Set exercise =
Pick out and copy each line of the data below that contains the string "accomplish". Treat uppercase and lowercase letters as different.

Records provided =
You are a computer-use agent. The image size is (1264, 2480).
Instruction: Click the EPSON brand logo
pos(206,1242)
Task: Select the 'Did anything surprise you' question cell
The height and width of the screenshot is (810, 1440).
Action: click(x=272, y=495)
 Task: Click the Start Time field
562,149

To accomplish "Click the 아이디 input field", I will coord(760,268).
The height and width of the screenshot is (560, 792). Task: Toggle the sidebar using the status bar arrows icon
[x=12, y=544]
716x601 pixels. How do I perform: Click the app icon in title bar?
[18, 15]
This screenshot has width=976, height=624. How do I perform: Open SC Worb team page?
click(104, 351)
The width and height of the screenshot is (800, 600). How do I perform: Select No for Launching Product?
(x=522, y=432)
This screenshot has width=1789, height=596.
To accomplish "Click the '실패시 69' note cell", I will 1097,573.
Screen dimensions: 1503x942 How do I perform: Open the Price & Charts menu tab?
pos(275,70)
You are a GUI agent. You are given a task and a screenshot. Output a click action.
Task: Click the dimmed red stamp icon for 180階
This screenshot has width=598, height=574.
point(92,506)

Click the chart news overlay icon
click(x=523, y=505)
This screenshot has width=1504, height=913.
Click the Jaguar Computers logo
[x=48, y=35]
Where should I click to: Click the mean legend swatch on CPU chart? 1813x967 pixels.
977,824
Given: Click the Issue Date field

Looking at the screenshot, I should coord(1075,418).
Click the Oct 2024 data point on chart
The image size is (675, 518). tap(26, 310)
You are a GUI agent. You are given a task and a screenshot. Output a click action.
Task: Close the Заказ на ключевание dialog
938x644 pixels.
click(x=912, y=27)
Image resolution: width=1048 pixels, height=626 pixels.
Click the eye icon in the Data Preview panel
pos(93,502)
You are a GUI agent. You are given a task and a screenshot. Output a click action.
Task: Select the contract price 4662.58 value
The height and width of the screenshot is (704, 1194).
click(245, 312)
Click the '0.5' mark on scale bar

Answer to this problem =
To accomplish "Click the 아이디 input field", I will coord(760,268).
To accomplish "Click the '실패시 69' note cell", I will 1097,573.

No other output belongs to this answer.